The authorization points (or gatekeepers) available to a remote object hosted by ASP.NET are:
IIS. With anonymous authentication turned off, IIS only permits requests from users that it can authenticate either in its domain or in a trusted domain. IIS also provides IP address and DNS filtering.
UrlAuthorizationModule. You can configure <authorization> elements within your application’s Web.config to control which users and groups of users should have access to the application. Authorization is based on the IPrincipal object stored in HttpContext.User.
FileAuthorizationModule. The FileAuthorizationModule is available to remote components, although this requires specific configuration, as described in “Using File Authorization” later in this chapter.
| Note |
Impersonation is not required for File authorization to work. |
The FileAuthorizationModule class only performs access checks against the requested file or URI (for example .rem and .soap), and not for files accessed by code within the remote object.

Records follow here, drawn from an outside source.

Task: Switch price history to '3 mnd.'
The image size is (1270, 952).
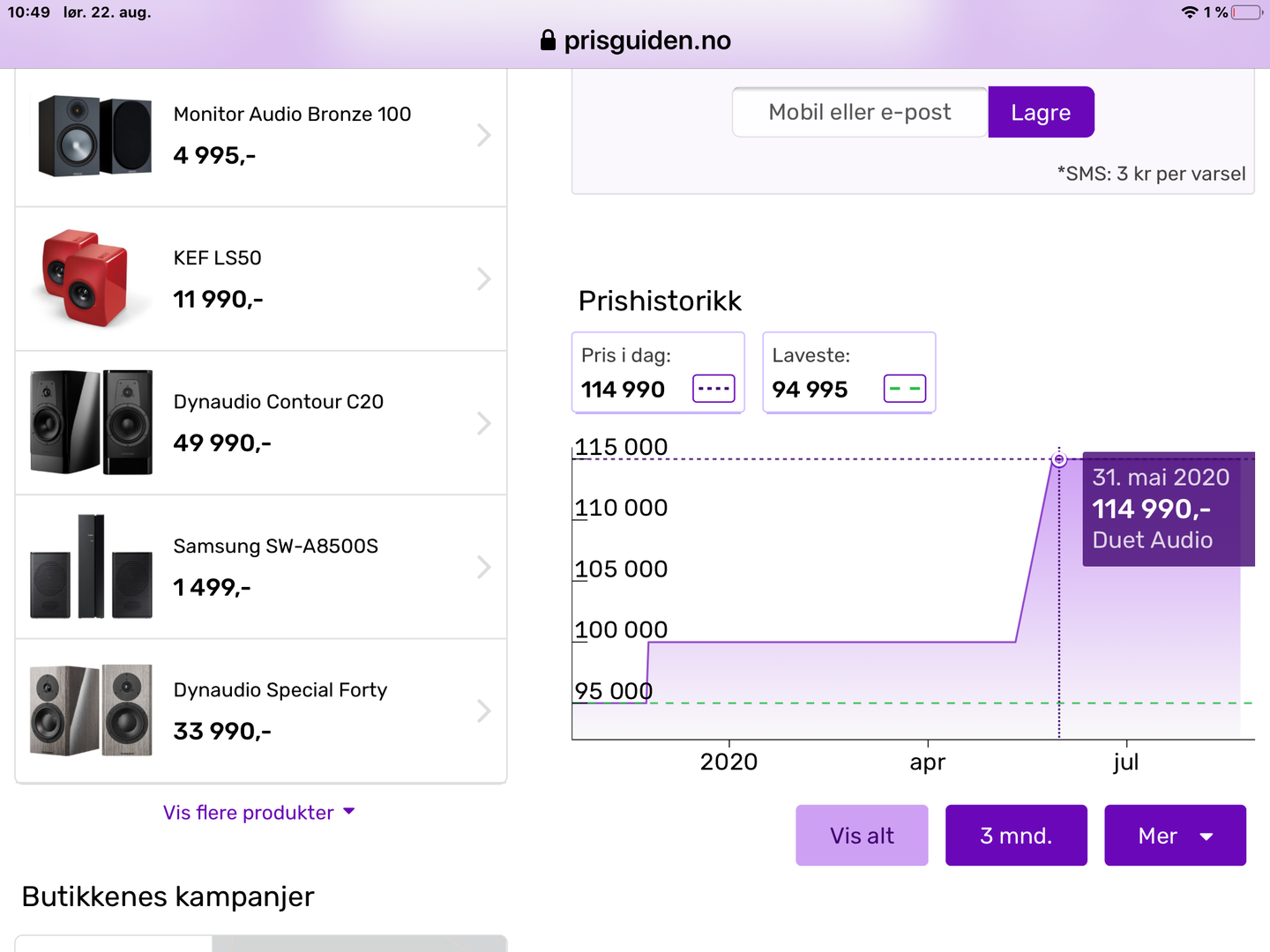Action: [1016, 836]
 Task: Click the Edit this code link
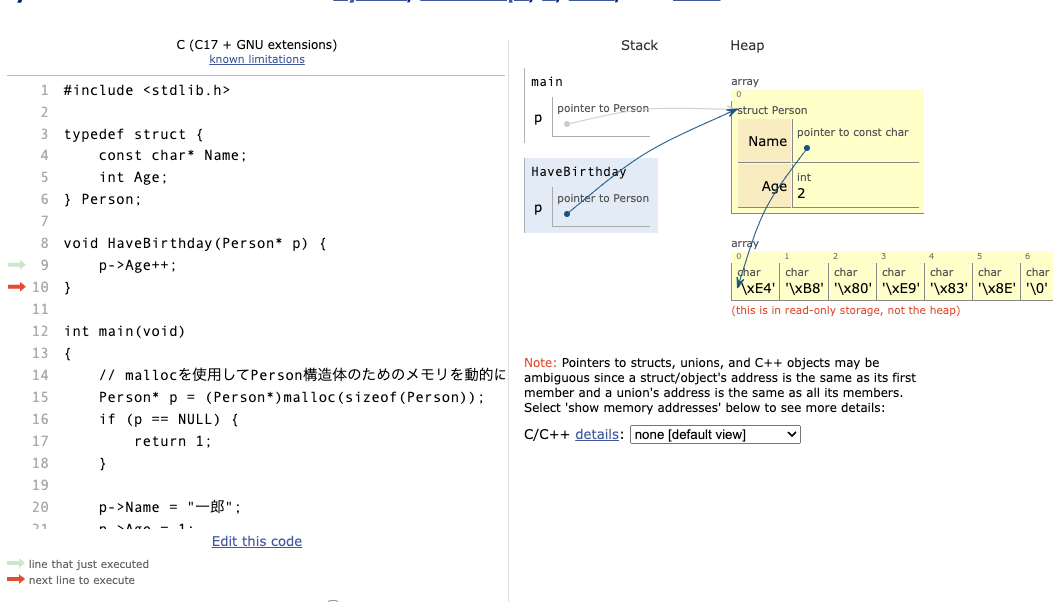tap(256, 541)
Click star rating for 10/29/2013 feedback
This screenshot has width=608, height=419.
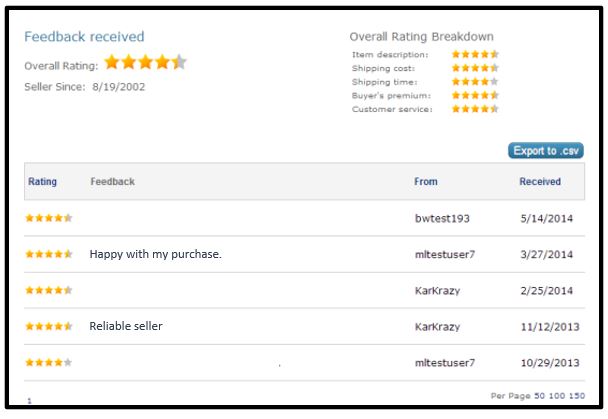click(x=49, y=363)
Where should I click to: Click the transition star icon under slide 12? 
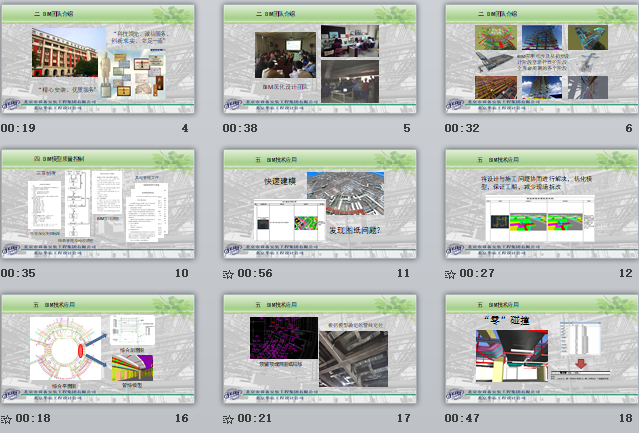coord(451,273)
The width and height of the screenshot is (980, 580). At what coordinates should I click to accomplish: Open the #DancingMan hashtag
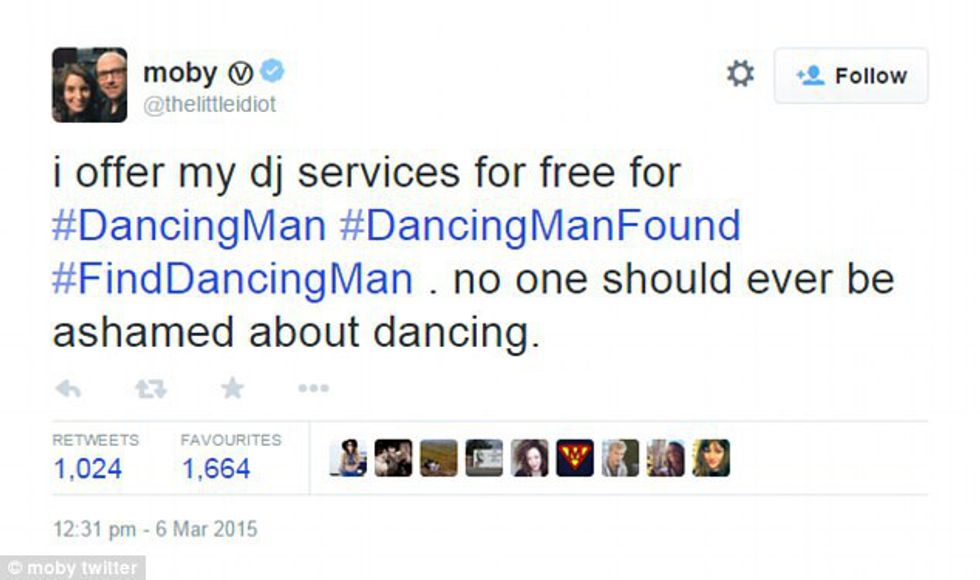(x=189, y=227)
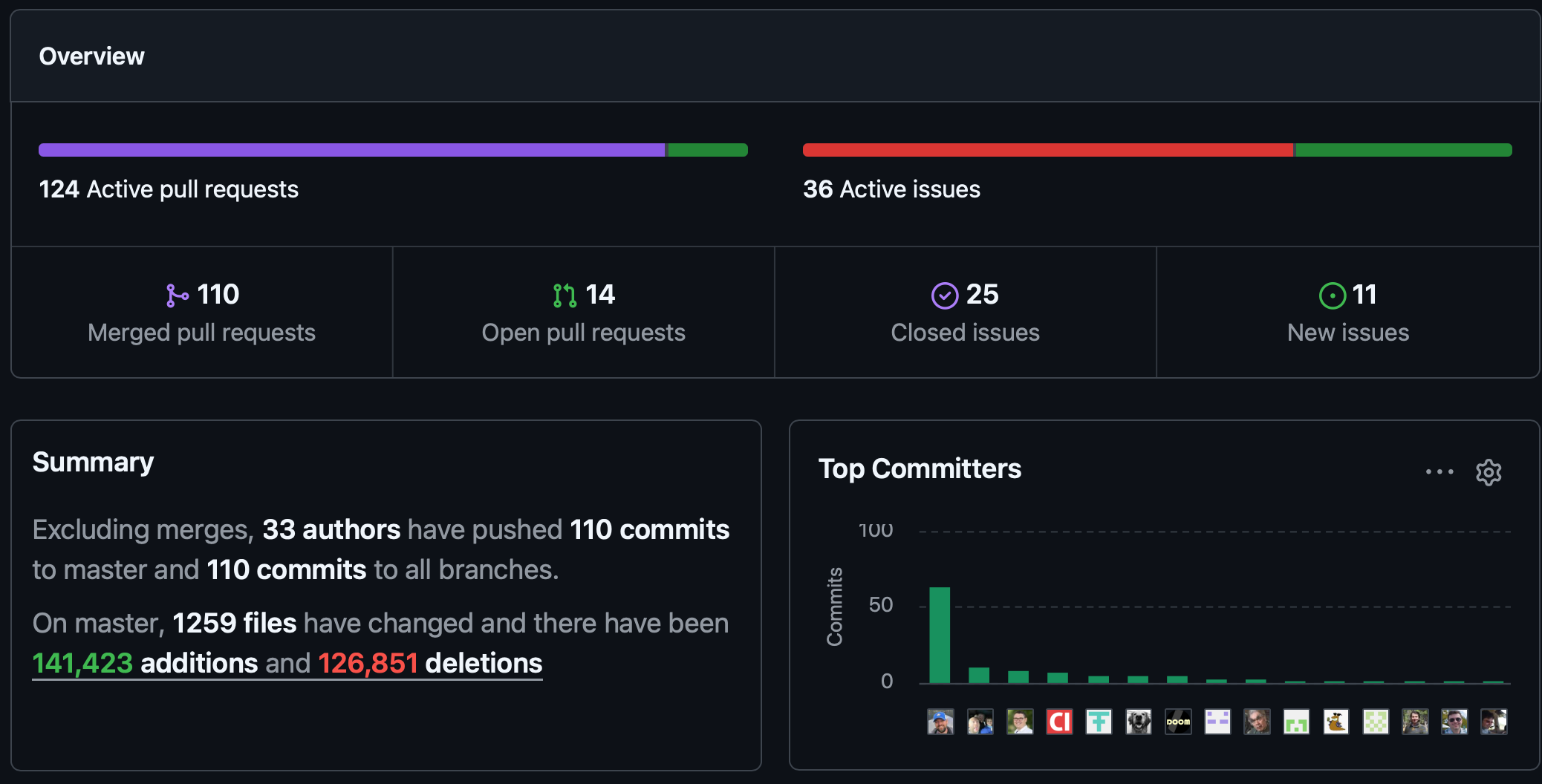Select the DOOM committer avatar
The image size is (1542, 784).
pyautogui.click(x=1178, y=722)
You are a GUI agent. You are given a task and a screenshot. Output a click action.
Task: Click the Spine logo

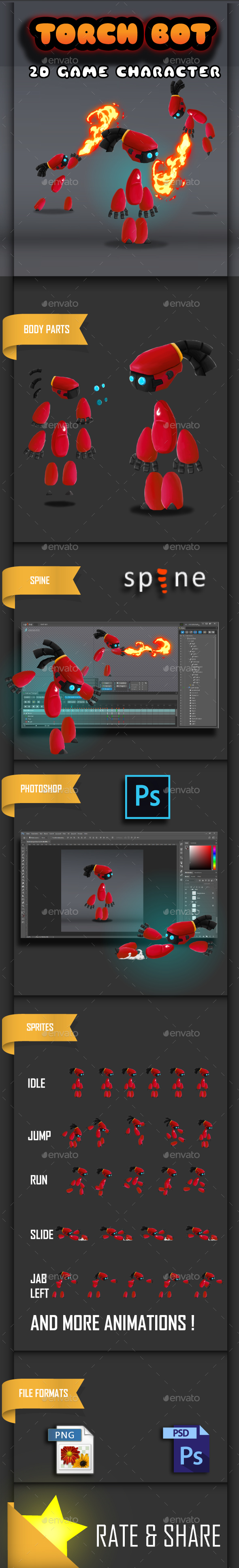point(165,579)
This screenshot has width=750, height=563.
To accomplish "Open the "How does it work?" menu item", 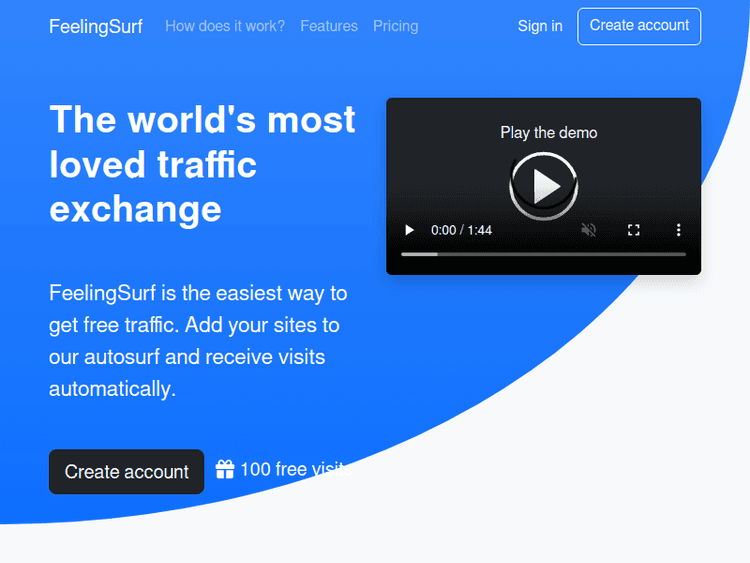I will click(224, 26).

Principal Permission Demands and Explicit Role Checks. In addition to the IIS and ASP.NET configurable gatekeepers, you can also use principal permission demands (declaratively or imperatively) as an additional fine-grained access control mechanism. Principal permission checks allow you to control access to classes, methods, or individual code blocks based on the identity and group membership of individual users, as defined by the IPrincipal object attached to the current thread.
| Note |
Principal permission checks used to demand role membership are different from calling IPrincipal.IsInRole to test role membership. The former results in an exception if the caller is not a member of the specified role, while the latter simply returns a Boolean value to confirm role membership. |
With Windows authentication, ASP.NET automatically attaches a WindowsPrincipal object that represents the authenticated user to the current Web request (using HttpContext.User).